> _WHAT IS BEING ASKED_: Repeat exactly, and only, the lines of the entries below from the one with "Office desks and tables (27, 305)" through the one with "Extractor hoods accessories (31, 2150)", both ends included.

(Data items)
_ _ _ _ _ _ _

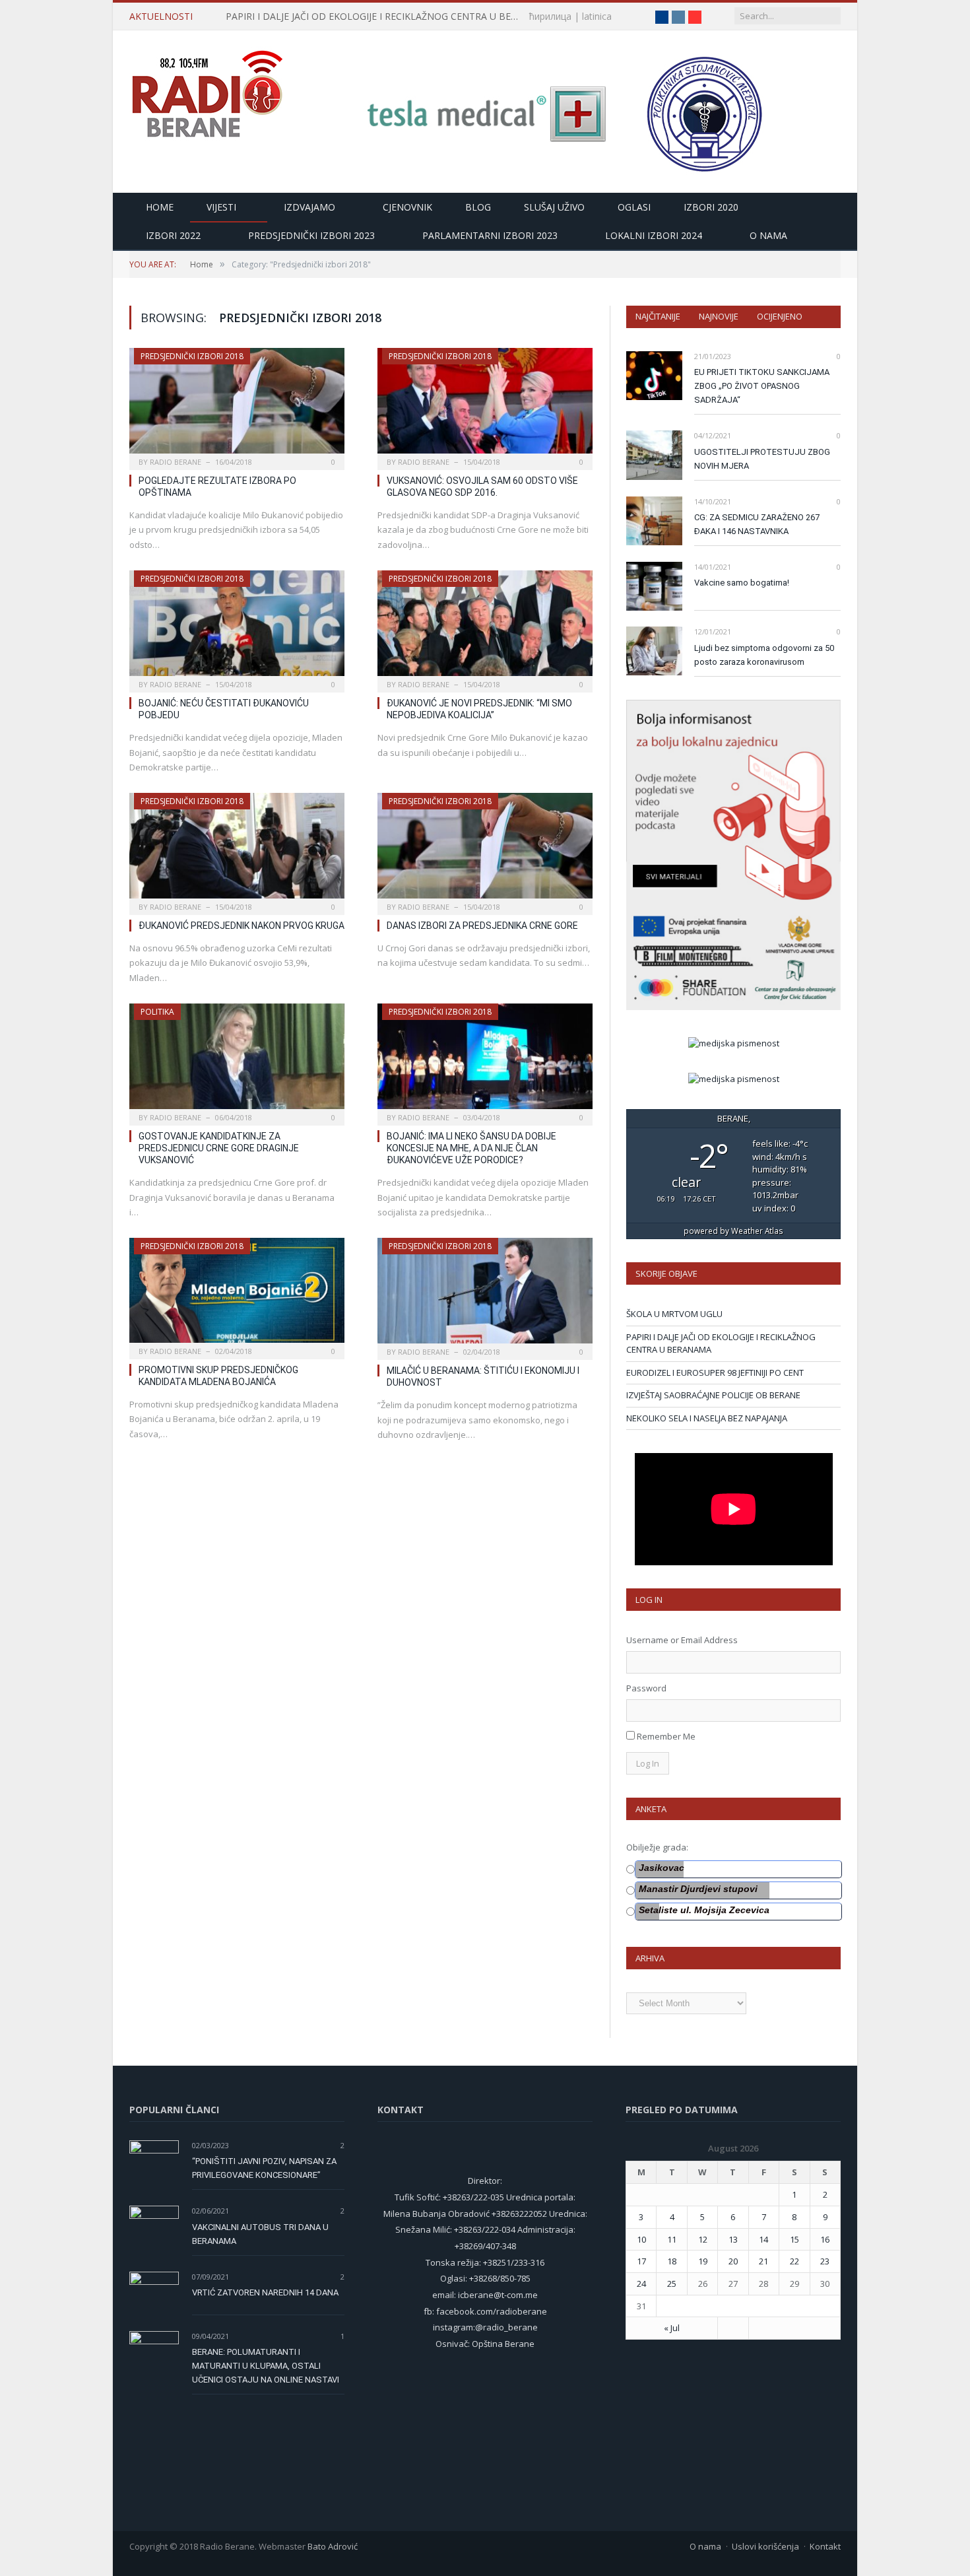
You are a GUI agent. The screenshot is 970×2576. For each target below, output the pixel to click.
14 (763, 2239)
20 (733, 2261)
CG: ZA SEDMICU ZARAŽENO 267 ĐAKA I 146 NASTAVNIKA (757, 524)
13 (733, 2239)
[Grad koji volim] (207, 88)
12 (702, 2239)
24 (641, 2283)
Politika (157, 1011)
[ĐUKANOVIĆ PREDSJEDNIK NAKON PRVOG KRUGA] (236, 849)
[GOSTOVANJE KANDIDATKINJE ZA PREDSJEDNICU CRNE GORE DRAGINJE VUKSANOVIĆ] (236, 1060)
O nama (768, 235)
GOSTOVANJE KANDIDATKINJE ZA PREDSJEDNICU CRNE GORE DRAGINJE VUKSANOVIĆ (219, 1148)
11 (671, 2239)
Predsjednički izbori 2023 (311, 235)
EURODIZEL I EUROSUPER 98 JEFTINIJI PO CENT (715, 1372)
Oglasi (634, 207)
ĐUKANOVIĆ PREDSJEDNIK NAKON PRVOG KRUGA (241, 925)
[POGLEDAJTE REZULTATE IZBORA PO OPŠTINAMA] (236, 404)
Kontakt (825, 2546)
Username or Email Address (682, 1640)
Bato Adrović (332, 2546)
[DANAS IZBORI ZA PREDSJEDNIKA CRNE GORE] (485, 849)
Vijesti (221, 207)
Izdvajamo (309, 207)
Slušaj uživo (554, 207)
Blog (478, 207)
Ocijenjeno (779, 316)
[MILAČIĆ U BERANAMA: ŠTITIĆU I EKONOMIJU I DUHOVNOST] (485, 1294)
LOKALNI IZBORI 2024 (653, 235)
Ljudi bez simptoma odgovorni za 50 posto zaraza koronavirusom (764, 655)
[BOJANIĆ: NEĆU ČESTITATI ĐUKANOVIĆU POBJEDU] (236, 627)
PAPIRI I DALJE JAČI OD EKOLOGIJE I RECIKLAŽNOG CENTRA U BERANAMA (377, 16)
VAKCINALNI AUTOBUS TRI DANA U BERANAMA (260, 2234)
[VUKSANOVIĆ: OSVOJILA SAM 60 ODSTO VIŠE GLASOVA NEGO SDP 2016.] (485, 404)
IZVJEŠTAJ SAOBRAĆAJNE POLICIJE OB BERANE (713, 1395)
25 (671, 2283)
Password (646, 1688)
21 (763, 2261)
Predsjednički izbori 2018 (192, 356)
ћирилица (550, 16)
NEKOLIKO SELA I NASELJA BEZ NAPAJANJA (706, 1418)
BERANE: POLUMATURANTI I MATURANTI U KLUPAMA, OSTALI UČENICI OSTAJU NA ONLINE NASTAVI (265, 2366)
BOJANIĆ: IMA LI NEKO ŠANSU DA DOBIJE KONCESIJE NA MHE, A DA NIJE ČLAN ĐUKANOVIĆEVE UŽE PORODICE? (471, 1148)
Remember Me (666, 1736)
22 (794, 2261)
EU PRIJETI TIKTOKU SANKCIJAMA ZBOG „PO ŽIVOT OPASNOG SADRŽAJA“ (761, 386)
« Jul (672, 2328)
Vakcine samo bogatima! (741, 583)
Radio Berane (175, 462)
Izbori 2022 (173, 235)
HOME (160, 207)
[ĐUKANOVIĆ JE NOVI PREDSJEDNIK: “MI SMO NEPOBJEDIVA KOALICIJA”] (485, 627)
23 (824, 2261)
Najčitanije (657, 316)
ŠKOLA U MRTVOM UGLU (674, 1314)
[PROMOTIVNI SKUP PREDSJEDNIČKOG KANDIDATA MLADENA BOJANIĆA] (236, 1294)
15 (794, 2239)
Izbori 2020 (711, 207)
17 (641, 2261)
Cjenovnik (407, 207)
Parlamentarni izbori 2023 (490, 235)
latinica (597, 16)
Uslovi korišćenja (765, 2546)
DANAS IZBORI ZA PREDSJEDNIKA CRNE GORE (482, 925)
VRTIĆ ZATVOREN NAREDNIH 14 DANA (265, 2292)
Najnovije (718, 316)
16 (824, 2239)
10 (641, 2239)
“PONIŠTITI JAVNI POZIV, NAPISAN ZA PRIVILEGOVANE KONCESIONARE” (264, 2168)
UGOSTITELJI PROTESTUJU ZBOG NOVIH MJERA (762, 459)
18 (671, 2261)
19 (702, 2261)
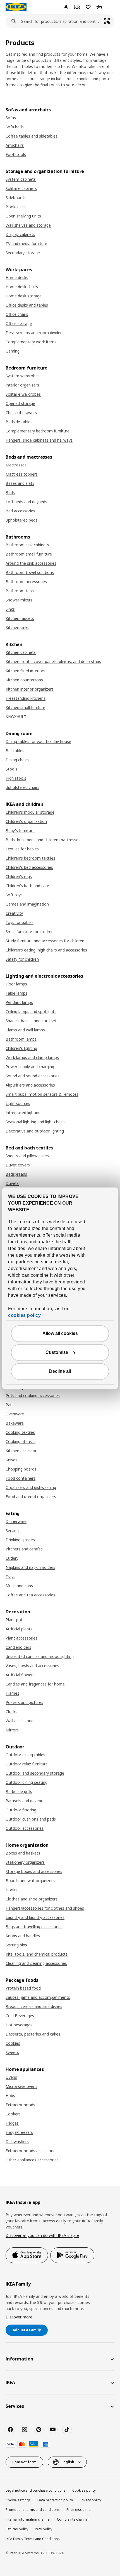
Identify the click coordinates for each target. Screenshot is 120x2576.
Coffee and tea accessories (30, 1595)
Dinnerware (16, 1521)
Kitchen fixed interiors (25, 670)
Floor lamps (16, 984)
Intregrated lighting (23, 1112)
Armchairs (15, 145)
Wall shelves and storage (28, 225)
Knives (11, 1459)
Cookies (13, 2043)
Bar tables (15, 750)
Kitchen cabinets (21, 652)
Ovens (11, 2077)
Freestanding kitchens (25, 698)
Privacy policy (90, 2500)
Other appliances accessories (32, 2159)
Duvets (12, 1183)
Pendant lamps (19, 1002)
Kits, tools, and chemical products (37, 1954)
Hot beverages (19, 2024)
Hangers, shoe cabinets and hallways (39, 440)
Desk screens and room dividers (35, 332)
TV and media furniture (26, 243)
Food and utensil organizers (31, 1496)
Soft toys (14, 894)
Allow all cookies (60, 1333)
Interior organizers (22, 385)
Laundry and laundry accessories (35, 1917)
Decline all (60, 1371)
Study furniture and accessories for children (45, 940)
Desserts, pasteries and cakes (33, 2034)
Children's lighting (21, 1048)
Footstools (16, 154)
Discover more (19, 2317)
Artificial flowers (20, 1674)
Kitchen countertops (24, 679)
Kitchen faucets (20, 618)
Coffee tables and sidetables (31, 136)
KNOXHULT (16, 716)
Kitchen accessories (24, 1450)
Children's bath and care (27, 885)
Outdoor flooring (21, 1809)
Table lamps (16, 993)
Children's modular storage (30, 812)
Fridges (12, 2123)
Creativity (14, 913)
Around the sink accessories (31, 563)
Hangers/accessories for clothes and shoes (45, 1908)
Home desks (17, 277)
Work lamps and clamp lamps (32, 1057)
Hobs (10, 2095)
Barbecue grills (19, 1791)
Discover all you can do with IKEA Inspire (42, 2235)
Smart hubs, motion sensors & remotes (42, 1094)
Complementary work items (31, 341)
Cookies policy (84, 2490)
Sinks (10, 609)
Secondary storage (23, 252)
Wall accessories (20, 1720)
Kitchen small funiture (25, 707)
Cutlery (12, 1558)
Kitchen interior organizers (30, 689)
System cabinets (21, 179)
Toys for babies (19, 922)
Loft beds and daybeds (26, 501)
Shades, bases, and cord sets (32, 1020)
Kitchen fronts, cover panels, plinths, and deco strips (53, 661)
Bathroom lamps (21, 1039)
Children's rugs (19, 876)
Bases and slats (20, 483)
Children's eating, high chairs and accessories (46, 950)
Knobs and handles (23, 1935)
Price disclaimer (79, 2509)
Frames (12, 1693)
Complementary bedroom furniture (37, 431)
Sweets (12, 2052)
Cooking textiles (20, 1432)
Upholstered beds (21, 520)
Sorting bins (16, 1945)
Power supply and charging (30, 1066)
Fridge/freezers (19, 2132)
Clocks (11, 1711)
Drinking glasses (20, 1539)
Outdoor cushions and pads (31, 1819)
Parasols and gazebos (25, 1800)
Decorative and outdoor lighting (35, 1131)
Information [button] (19, 2359)
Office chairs (17, 314)
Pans (10, 1404)
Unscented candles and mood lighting (40, 1656)
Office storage (19, 323)
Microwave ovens (21, 2086)
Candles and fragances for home (35, 1684)
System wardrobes (23, 375)
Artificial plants (19, 1628)
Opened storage (20, 403)
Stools (11, 769)
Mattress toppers (22, 474)
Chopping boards (21, 1469)
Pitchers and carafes (24, 1549)
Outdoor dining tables (25, 1754)
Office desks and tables (27, 305)
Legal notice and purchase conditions (36, 2490)
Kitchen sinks (17, 627)
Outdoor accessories (25, 1828)
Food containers (20, 1478)
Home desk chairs (22, 286)
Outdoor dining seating (26, 1782)
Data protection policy (55, 2500)
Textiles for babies (22, 849)
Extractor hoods (20, 2104)
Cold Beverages (20, 2015)
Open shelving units (23, 216)
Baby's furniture (20, 830)
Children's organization (26, 821)
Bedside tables (19, 421)
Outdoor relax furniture (27, 1764)
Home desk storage (24, 296)
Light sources (18, 1103)
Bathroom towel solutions (30, 572)
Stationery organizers (25, 1862)
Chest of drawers (21, 412)
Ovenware (15, 1414)
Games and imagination (27, 904)
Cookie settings (18, 2500)
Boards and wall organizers (30, 1880)
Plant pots (15, 1619)
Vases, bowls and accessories (32, 1665)
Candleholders (18, 1647)
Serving (12, 1530)
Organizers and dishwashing (31, 1487)
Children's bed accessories (29, 867)
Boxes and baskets (23, 1853)
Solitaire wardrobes (23, 394)
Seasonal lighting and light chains (36, 1121)
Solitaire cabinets (21, 188)
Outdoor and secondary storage (35, 1773)
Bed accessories (20, 510)
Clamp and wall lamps (25, 1030)
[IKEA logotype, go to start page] (16, 7)
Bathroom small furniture (29, 554)
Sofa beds (15, 126)
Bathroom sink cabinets (27, 544)
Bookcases (16, 206)
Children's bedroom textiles (30, 858)
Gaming (13, 351)
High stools (16, 778)
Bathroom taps (20, 590)
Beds (10, 492)
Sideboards (16, 197)
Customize (56, 1352)
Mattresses (16, 465)
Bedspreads (16, 1174)
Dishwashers (17, 2141)
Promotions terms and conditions (33, 2509)
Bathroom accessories (26, 581)
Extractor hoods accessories (31, 2150)
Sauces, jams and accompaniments (38, 1997)
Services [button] (15, 2406)
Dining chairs (17, 759)
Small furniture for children (30, 931)
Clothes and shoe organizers (31, 1899)
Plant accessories (21, 1638)
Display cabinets (20, 234)
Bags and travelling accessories (34, 1926)
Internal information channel (28, 2519)
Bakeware (15, 1423)
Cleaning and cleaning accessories (36, 1963)
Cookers (13, 2114)
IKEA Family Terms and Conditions (33, 2538)
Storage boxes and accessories (34, 1871)
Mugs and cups (19, 1585)
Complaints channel (72, 2519)
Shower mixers (19, 600)
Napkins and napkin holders (30, 1567)
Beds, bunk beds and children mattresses (43, 839)
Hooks (11, 1889)
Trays (10, 1576)
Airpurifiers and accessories (30, 1085)
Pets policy (43, 2529)
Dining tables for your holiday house (38, 741)
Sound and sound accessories (32, 1075)
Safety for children (22, 959)
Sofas (11, 117)
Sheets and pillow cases (27, 1155)
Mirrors (12, 1730)
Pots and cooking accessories (33, 1395)
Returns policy (17, 2529)
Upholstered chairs (22, 787)
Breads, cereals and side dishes (34, 2006)
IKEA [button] (10, 2382)
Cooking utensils (20, 1441)
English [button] (67, 2462)
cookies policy (24, 1315)
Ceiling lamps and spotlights (31, 1011)
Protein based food (23, 1988)
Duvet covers (18, 1165)
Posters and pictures (24, 1702)
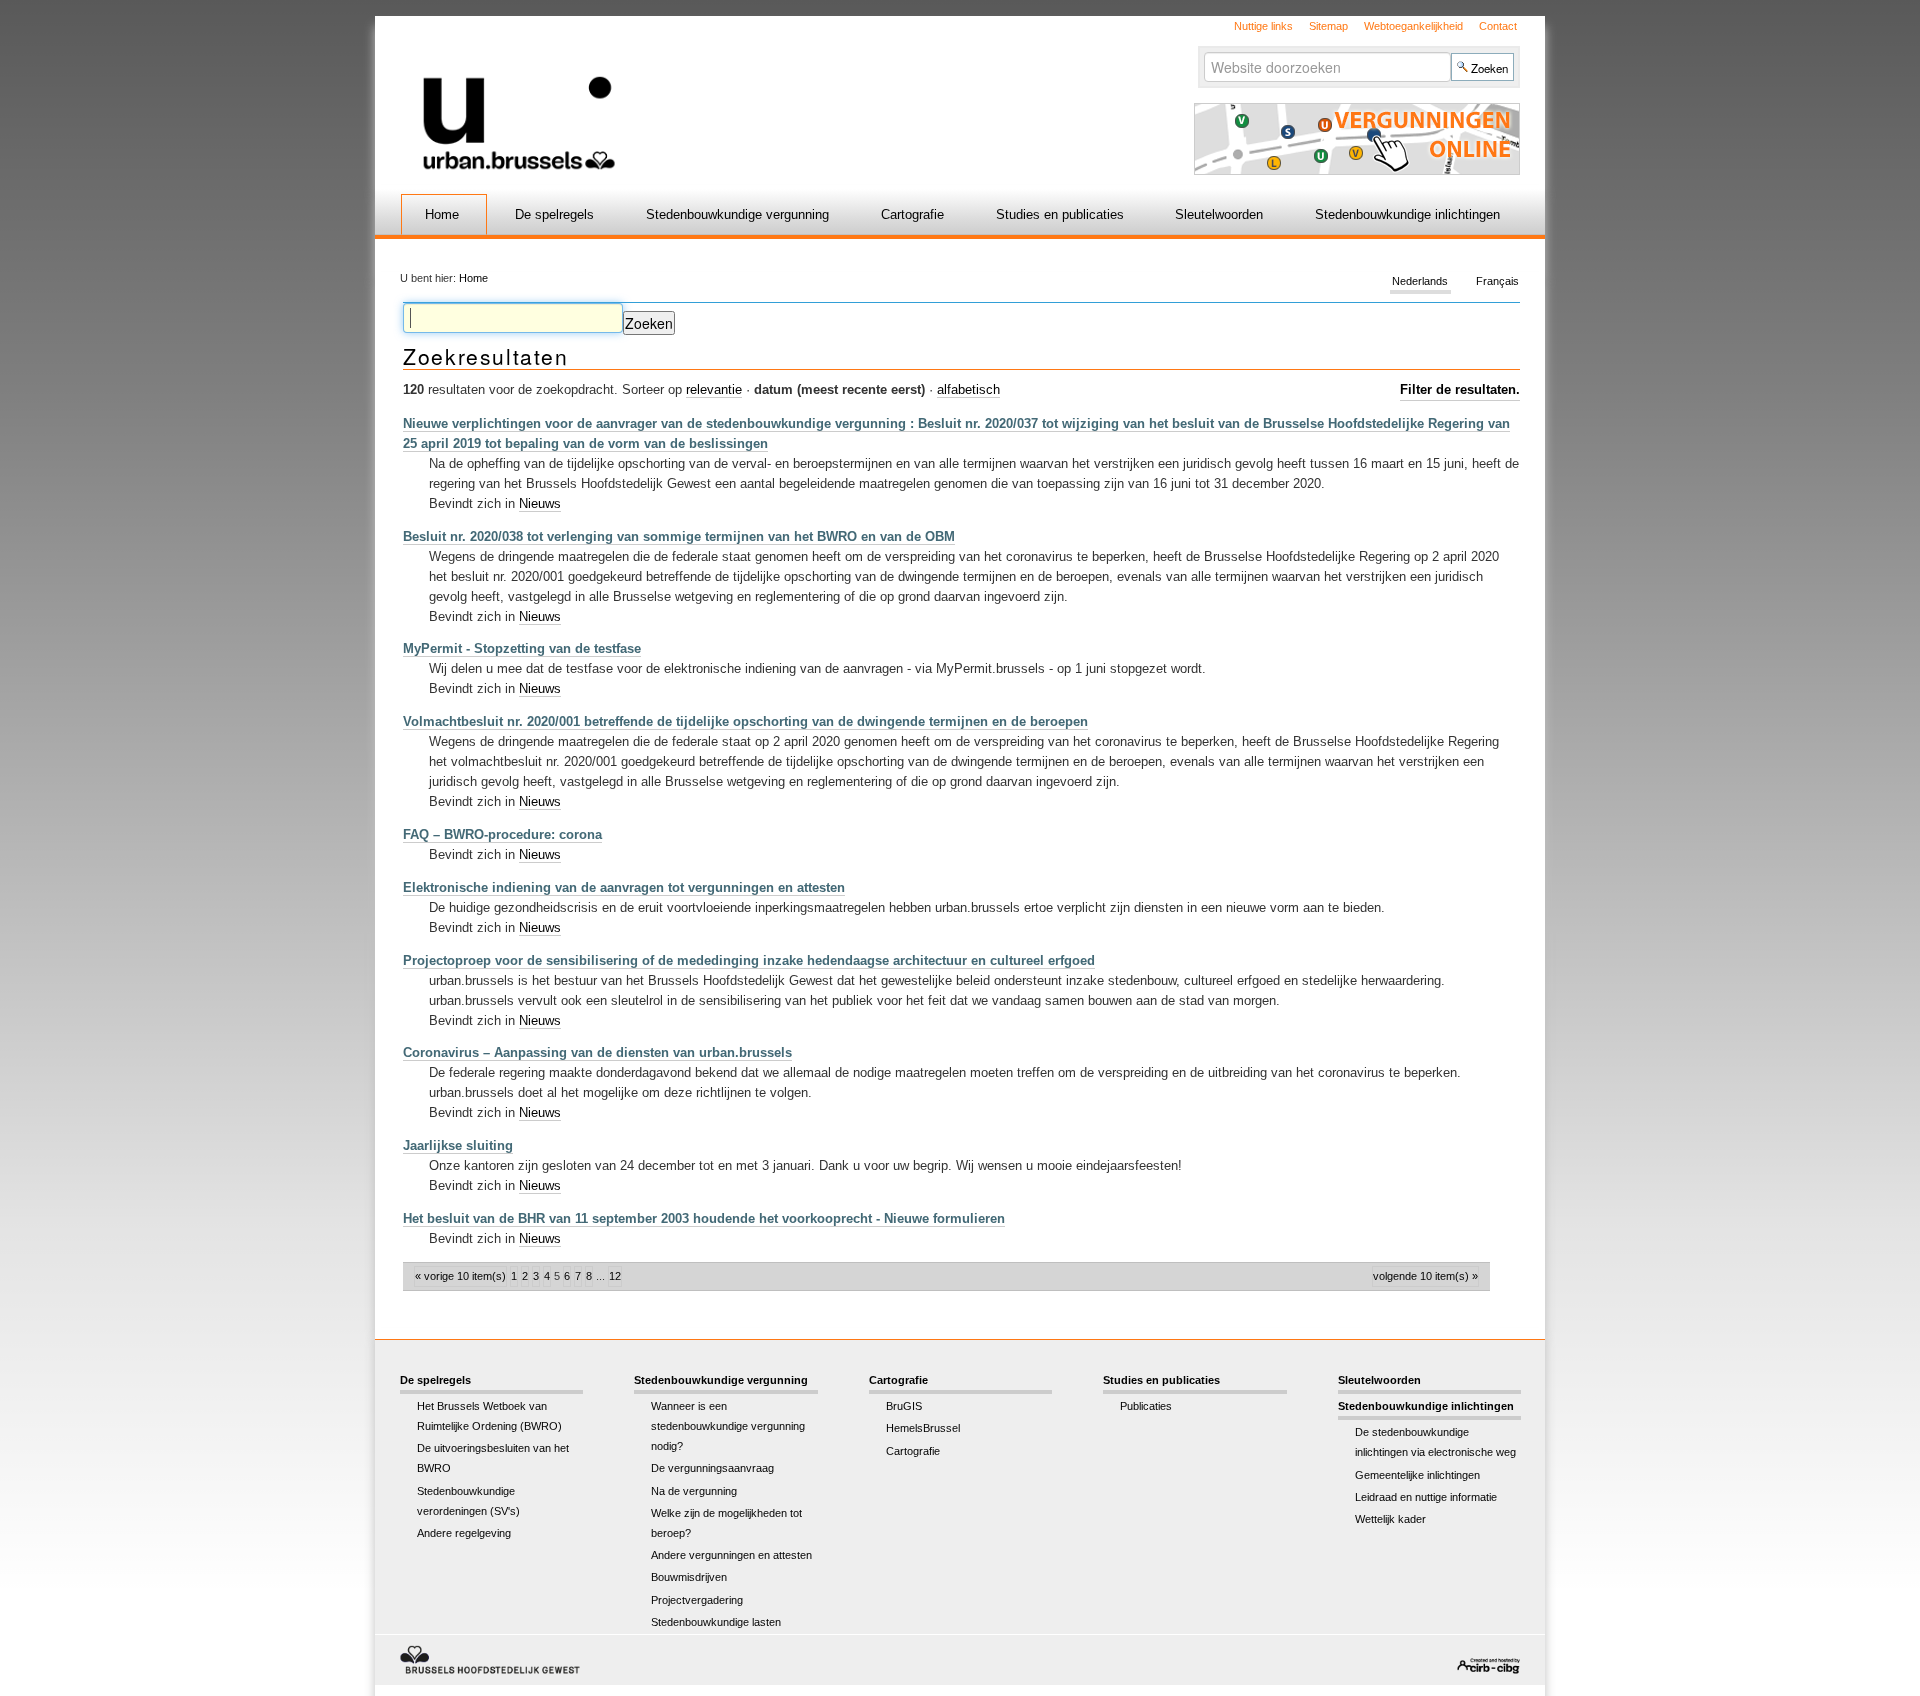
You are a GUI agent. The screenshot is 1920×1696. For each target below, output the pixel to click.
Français (1497, 282)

_ _ _ _ _ _ _

> _WRITTEN SOLUTION_:
Office desks and tables (27, 305)
Legal notice and purchase conditions (36, 2490)
Kitchen sinks (17, 627)
Outdoor accessories (25, 1828)
Food containers (20, 1478)
Home desk chairs (22, 286)
Outdoor dining seating (26, 1782)
Data protection policy (55, 2500)
Textiles for babies (22, 849)
Extractor hoods (20, 2104)
Cold Beverages (20, 2015)
Open shelving units (23, 216)
Baby's furniture (20, 830)
Children's organization (26, 821)
Bedside tables (19, 421)
Outdoor relax furniture (27, 1764)
Home desk storage (24, 296)
Light sources (18, 1103)
Bathroom towel solutions (30, 572)
Stationery organizers (25, 1862)
Chest of drawers (21, 412)
Ovenware (15, 1414)
Games and imagination (27, 904)
Cookie settings (18, 2500)
Boards and wall organizers (30, 1880)
Plant pots (15, 1619)
Vases, bowls and accessories (32, 1665)
Candleholders (18, 1647)
Serving (12, 1530)
Organizers and dishwashing (31, 1487)
Children's bed accessories (29, 867)
Boxes and baskets (23, 1853)
Solitaire wardrobes (23, 394)
Seasonal lighting and light chains (36, 1121)
Solitaire cabinets (21, 188)
Outdoor and secondary storage (35, 1773)
Bed accessories (20, 510)
Clamp and wall lamps (25, 1030)
[IKEA logotype, go to start page] (16, 7)
Bathroom small furniture (29, 554)
Sofa beds (15, 126)
Bathroom sink cabinets (27, 544)
Bookcases (16, 206)
Children's bedroom textiles (30, 858)
Gaming (13, 351)
High stools (16, 778)
Bathroom taps (20, 590)
Beds (10, 492)
Sideboards (16, 197)
Customize (56, 1352)
Mattresses (16, 465)
Bedspreads (16, 1174)
Dishwashers (17, 2141)
Promotions terms and conditions (33, 2509)
Bathroom accessories (26, 581)
Extractor hoods accessories (31, 2150)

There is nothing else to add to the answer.